----- The records
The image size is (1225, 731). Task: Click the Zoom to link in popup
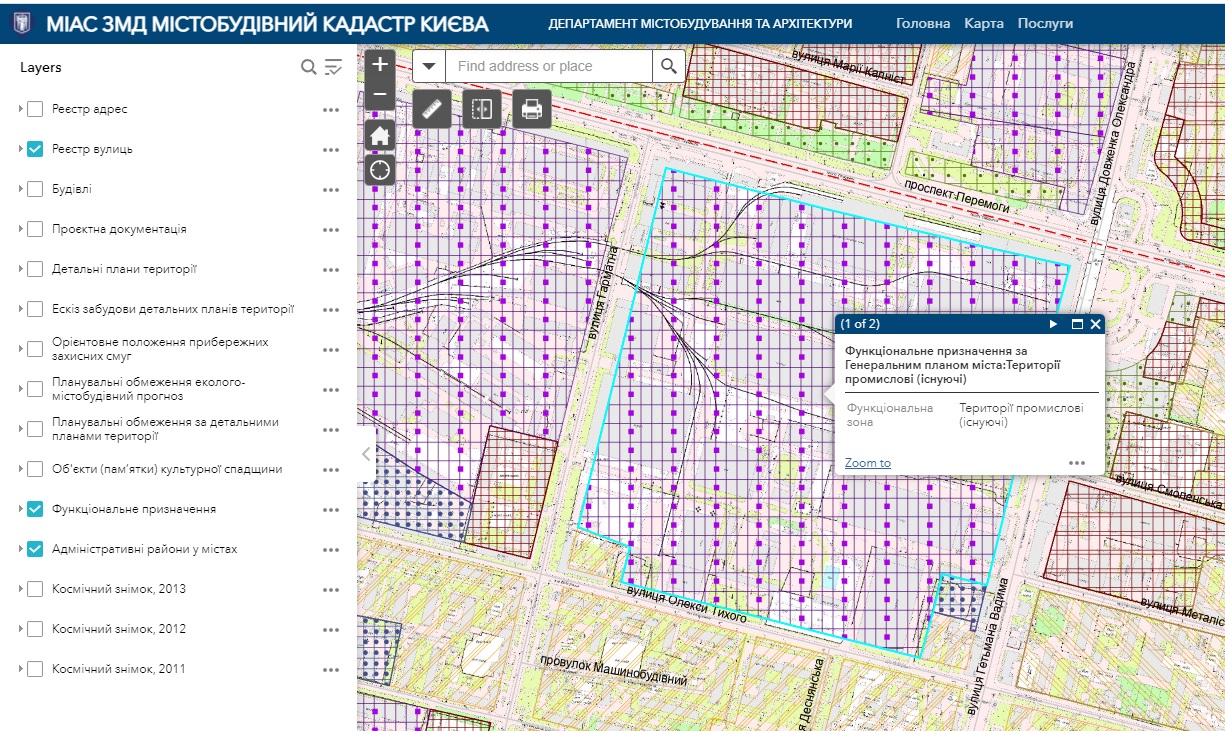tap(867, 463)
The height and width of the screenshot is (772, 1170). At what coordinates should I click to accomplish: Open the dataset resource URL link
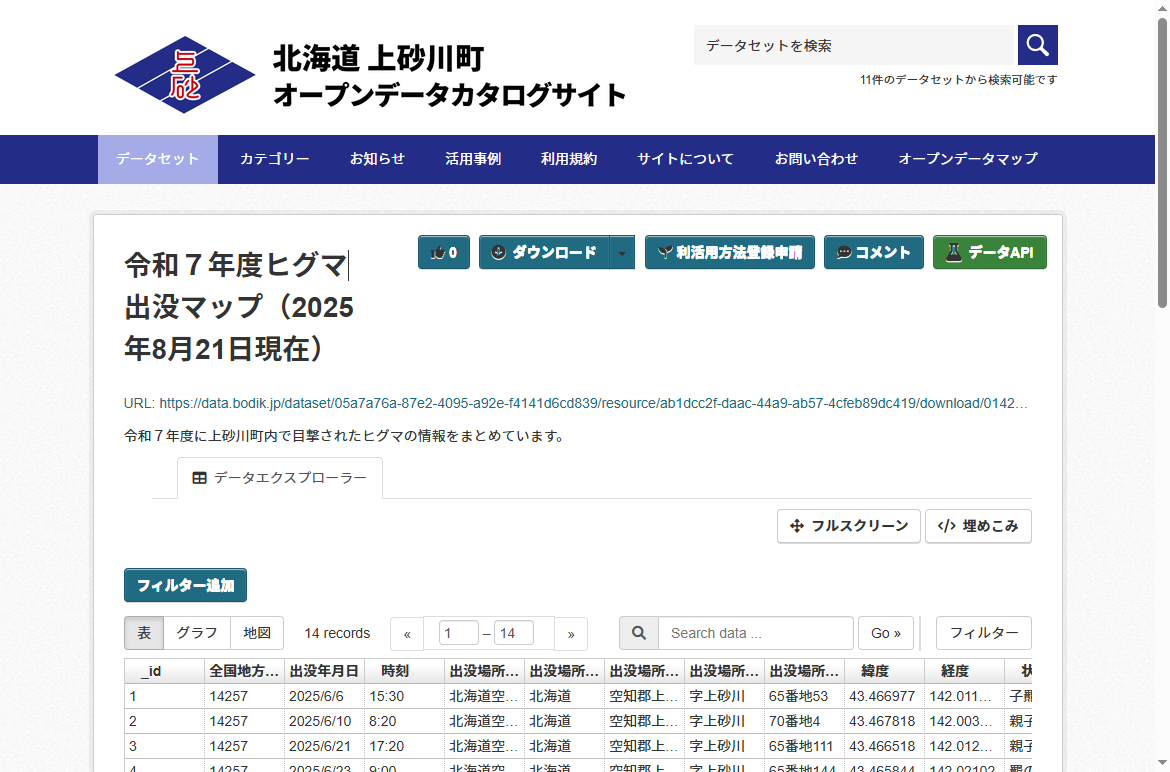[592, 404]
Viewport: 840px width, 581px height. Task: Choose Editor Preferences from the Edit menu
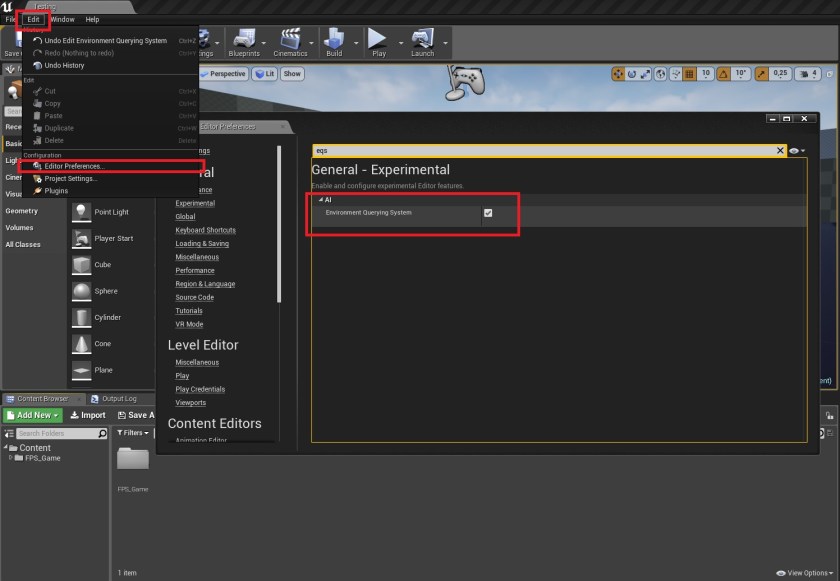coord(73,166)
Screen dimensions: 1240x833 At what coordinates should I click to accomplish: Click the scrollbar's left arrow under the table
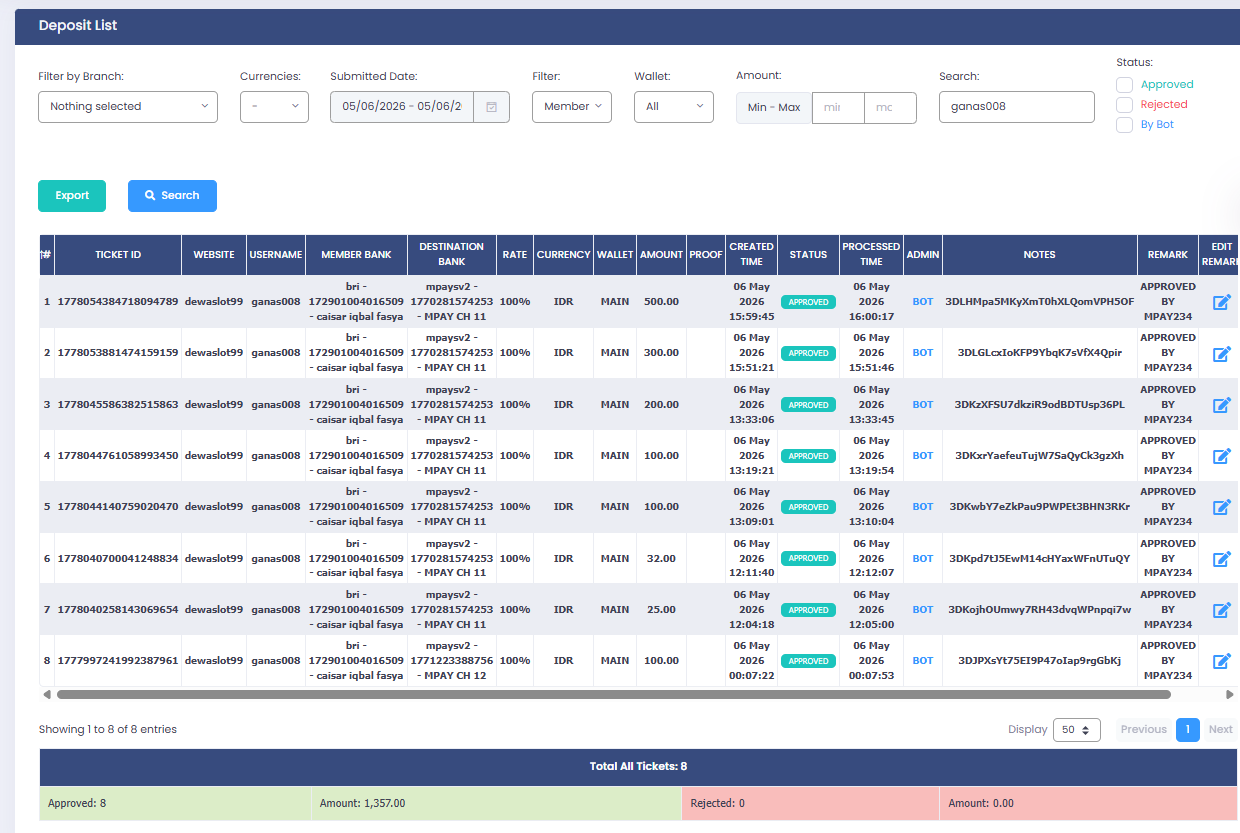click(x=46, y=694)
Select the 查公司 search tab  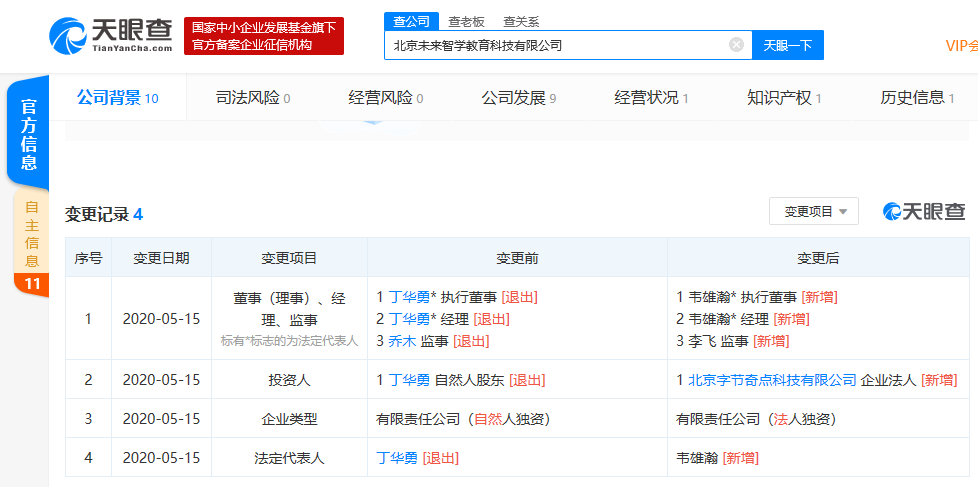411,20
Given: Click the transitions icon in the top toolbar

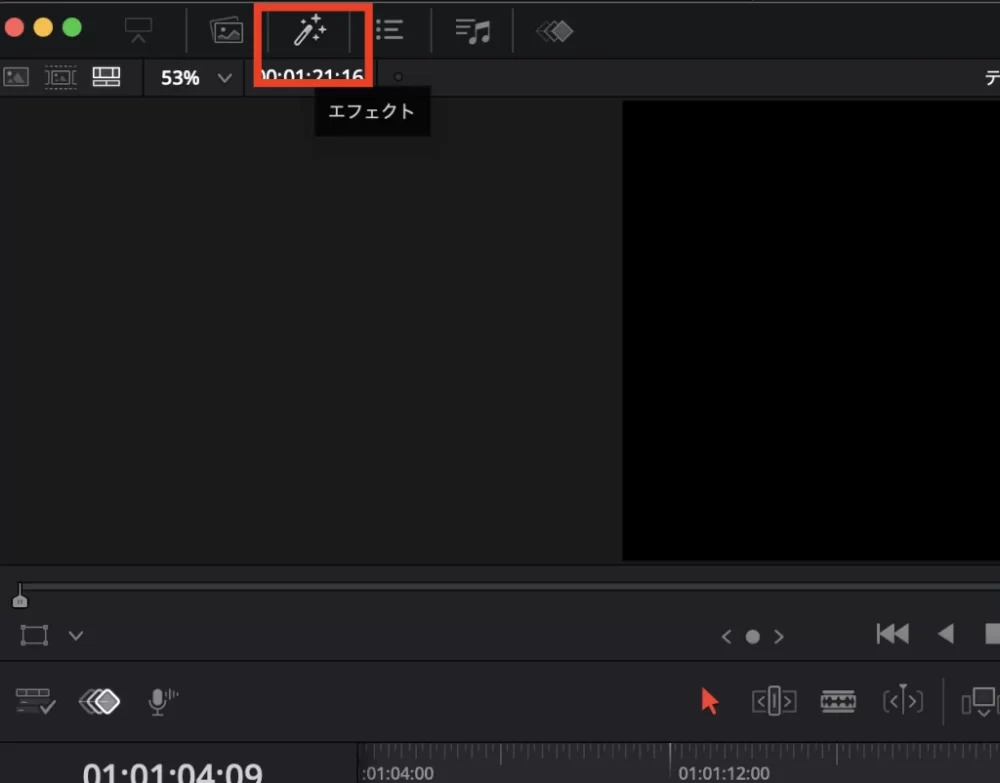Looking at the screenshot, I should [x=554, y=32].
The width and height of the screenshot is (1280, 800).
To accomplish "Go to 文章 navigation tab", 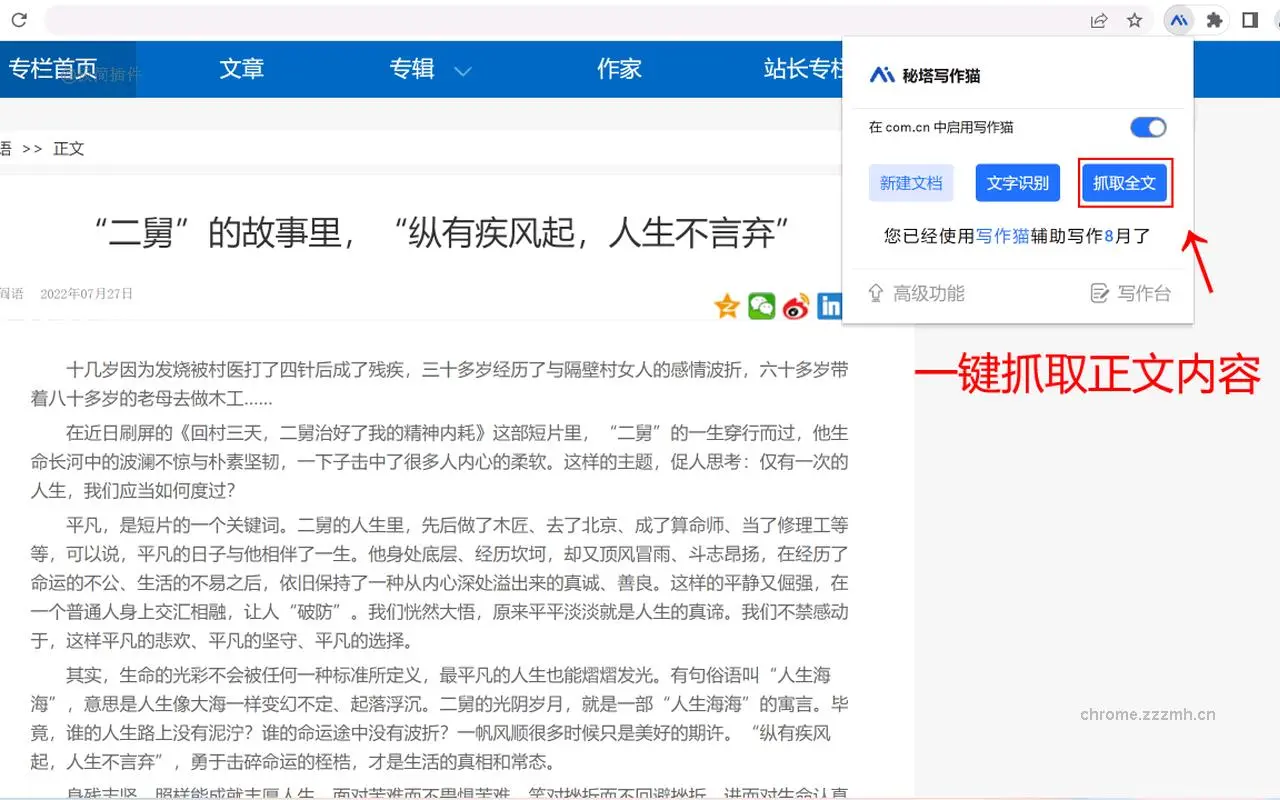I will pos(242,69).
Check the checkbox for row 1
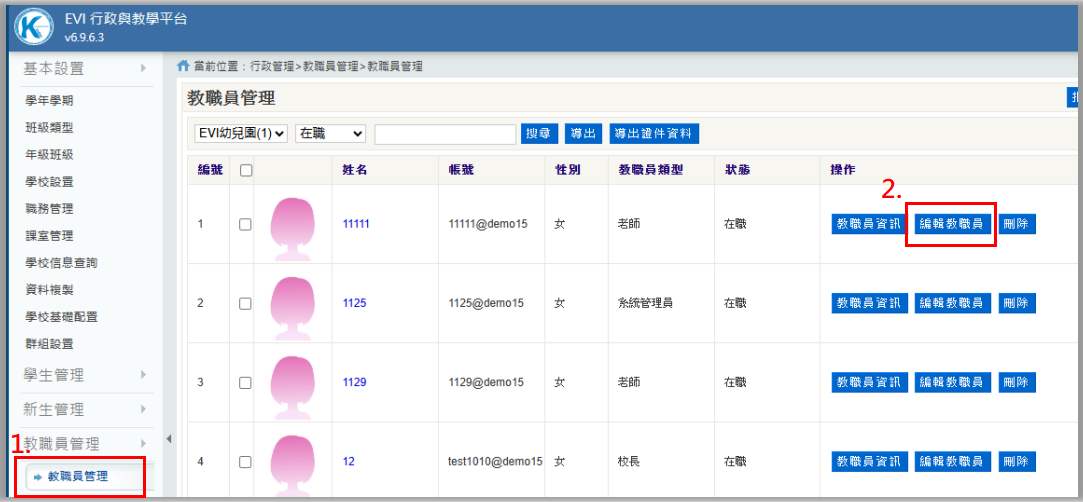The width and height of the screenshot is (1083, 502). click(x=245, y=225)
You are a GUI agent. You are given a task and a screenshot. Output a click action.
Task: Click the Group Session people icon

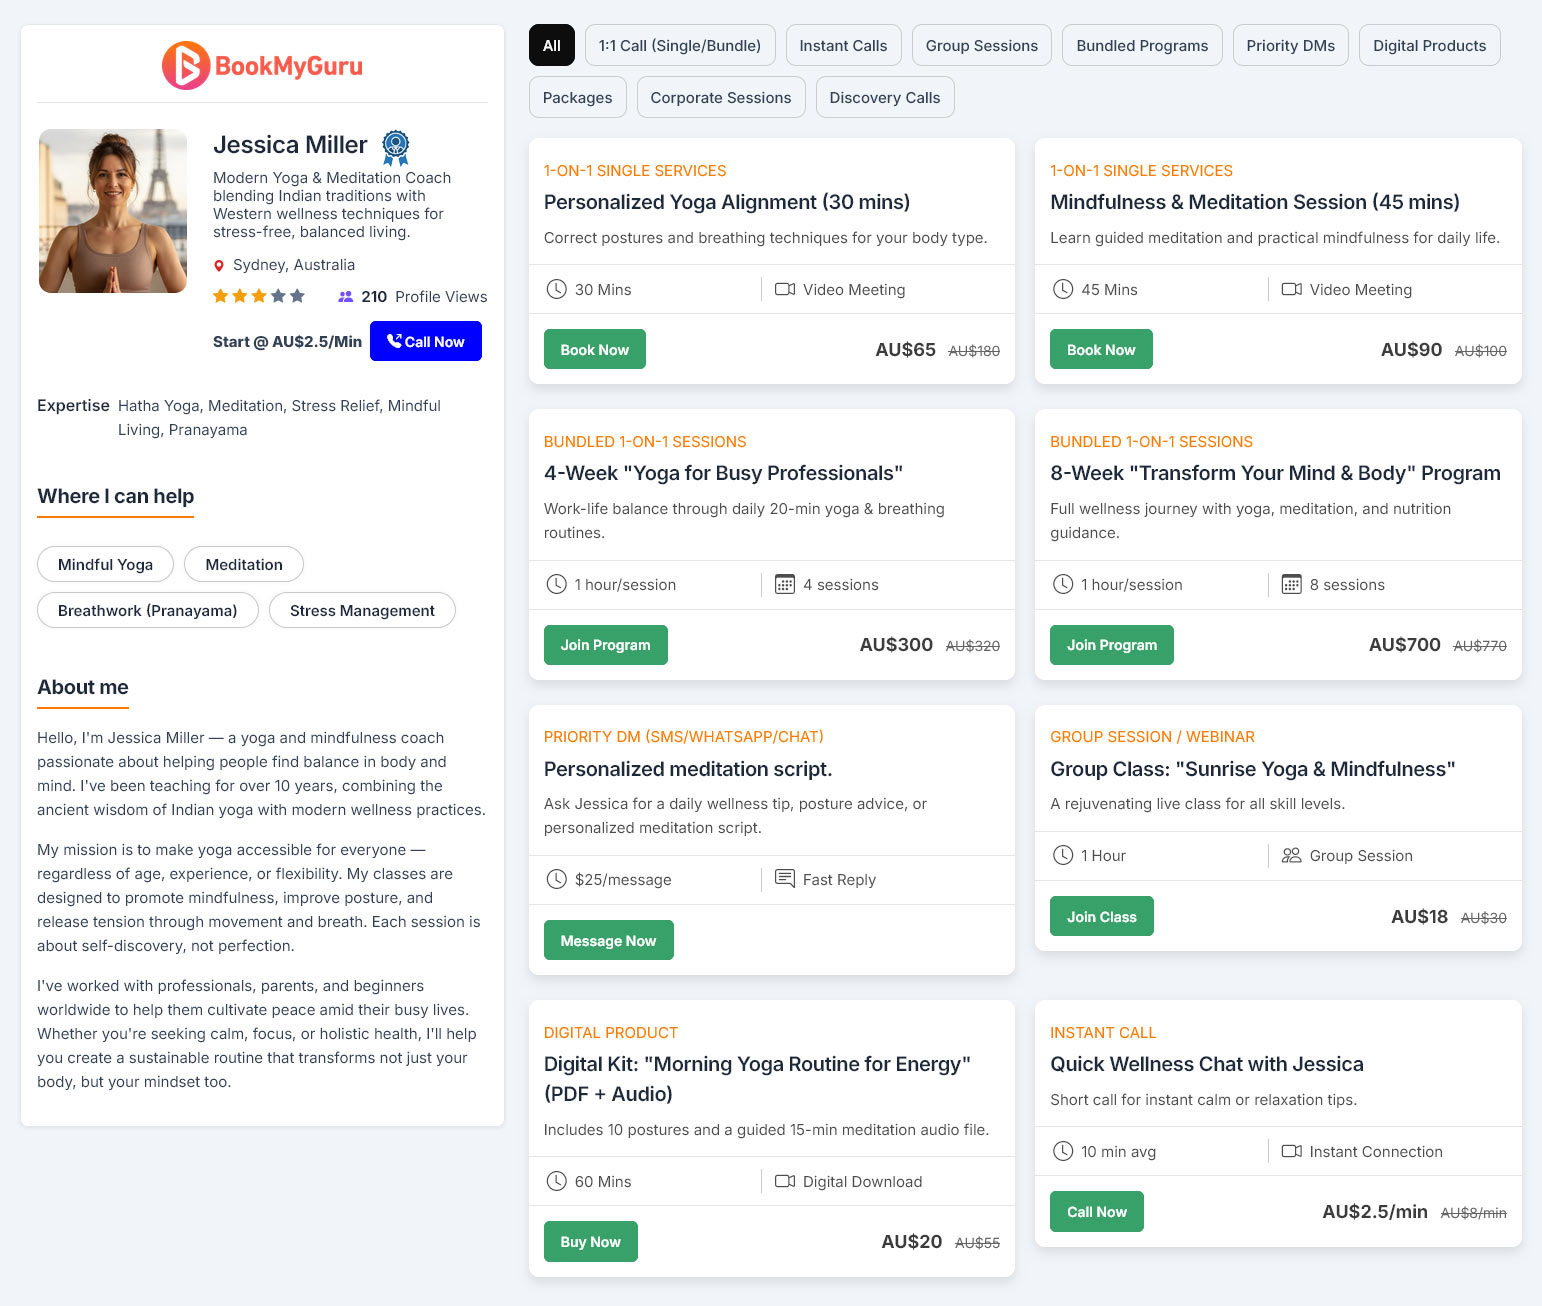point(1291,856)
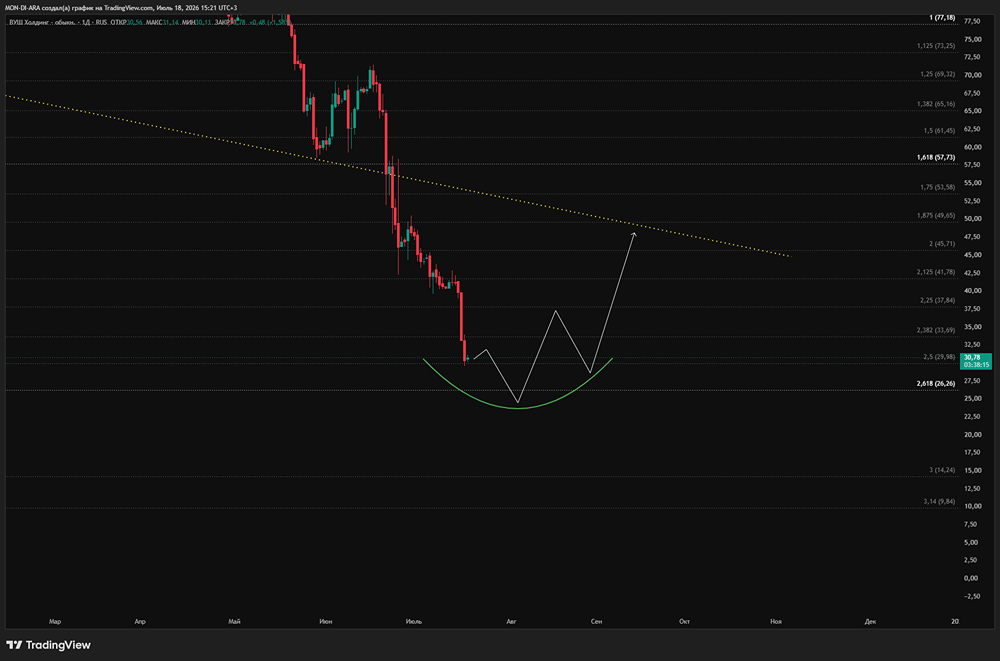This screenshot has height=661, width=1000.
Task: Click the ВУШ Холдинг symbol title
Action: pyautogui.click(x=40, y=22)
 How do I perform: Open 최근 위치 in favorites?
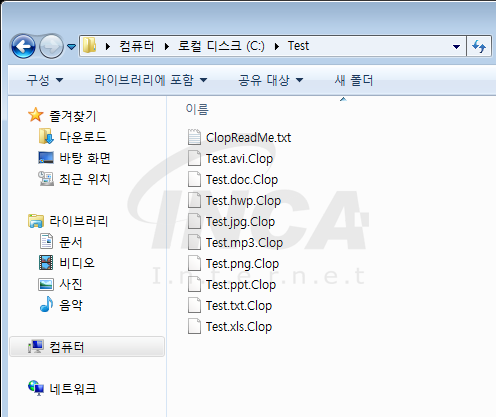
----------
- Task: Nothing but the lines from the one containing "Check the checkbox for row 1" through the end of the entries should be written out, exactly and without pictures.

- Response area:
Check the checkbox for row 1
The width and height of the screenshot is (1083, 502). click(x=245, y=225)
You are a GUI agent. You are given a task and a screenshot. Output a click action.
Task: Click the Group Session people icon

point(1291,856)
This screenshot has height=661, width=1000.
Task: Click the ВУШ Холдинг symbol title
Action: pyautogui.click(x=40, y=22)
 How do I perform: Open 최근 위치 in favorites?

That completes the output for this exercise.